## PROBLEM STATEMENT
Rewrite the entries from the line containing "You are a computer-use" through the line containing "will [x=723, y=302]." in full, request lines included, adding 39 to every coordinate value in the answers.

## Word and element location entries
/---
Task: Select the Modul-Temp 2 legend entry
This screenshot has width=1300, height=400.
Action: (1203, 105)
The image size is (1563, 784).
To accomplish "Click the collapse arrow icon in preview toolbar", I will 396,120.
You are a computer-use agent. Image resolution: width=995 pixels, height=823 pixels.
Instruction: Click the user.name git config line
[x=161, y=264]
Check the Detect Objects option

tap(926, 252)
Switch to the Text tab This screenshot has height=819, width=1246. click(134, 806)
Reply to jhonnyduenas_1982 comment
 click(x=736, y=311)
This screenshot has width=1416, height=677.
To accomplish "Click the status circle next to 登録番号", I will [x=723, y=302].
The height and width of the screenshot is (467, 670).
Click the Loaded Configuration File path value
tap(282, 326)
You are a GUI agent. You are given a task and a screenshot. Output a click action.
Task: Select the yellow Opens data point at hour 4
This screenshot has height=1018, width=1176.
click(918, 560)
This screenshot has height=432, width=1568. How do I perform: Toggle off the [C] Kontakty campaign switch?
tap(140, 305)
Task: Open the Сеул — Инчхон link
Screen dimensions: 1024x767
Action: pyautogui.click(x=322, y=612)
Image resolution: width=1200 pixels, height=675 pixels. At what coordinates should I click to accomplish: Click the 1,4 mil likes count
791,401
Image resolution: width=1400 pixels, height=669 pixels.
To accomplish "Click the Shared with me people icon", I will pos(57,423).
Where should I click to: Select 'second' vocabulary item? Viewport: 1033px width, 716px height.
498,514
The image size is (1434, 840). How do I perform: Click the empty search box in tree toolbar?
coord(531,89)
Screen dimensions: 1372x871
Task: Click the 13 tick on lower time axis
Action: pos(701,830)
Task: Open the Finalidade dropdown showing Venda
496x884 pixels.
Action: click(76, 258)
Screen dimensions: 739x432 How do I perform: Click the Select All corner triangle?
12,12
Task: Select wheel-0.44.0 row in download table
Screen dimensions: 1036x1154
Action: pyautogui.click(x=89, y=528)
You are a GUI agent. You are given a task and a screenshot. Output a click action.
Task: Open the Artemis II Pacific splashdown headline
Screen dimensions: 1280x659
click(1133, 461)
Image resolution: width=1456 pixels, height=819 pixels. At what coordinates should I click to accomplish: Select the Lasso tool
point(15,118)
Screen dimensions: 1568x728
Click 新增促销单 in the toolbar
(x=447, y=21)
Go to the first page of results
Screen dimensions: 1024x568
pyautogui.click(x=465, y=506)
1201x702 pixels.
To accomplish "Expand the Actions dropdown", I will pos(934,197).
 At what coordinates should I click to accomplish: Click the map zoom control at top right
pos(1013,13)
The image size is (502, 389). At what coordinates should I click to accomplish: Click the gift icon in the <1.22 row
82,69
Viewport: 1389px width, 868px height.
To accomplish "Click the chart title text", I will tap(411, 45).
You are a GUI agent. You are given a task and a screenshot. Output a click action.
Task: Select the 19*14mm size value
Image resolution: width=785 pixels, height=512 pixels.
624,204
\---
## RESPONSE BELOW
You are a computer-use agent. Image resolution: width=995 pixels, height=823 pixels.
Instruction: Click the user.name git config line
[x=200, y=303]
Check the Detect Objects option

tap(965, 291)
Switch to the Text tab This screenshot has height=819, width=1246. click(173, 845)
Reply to jhonnyduenas_1982 comment
 click(x=775, y=350)
This screenshot has width=1416, height=677.
To accomplish "Click the status circle next to 登録番号", I will [x=762, y=341].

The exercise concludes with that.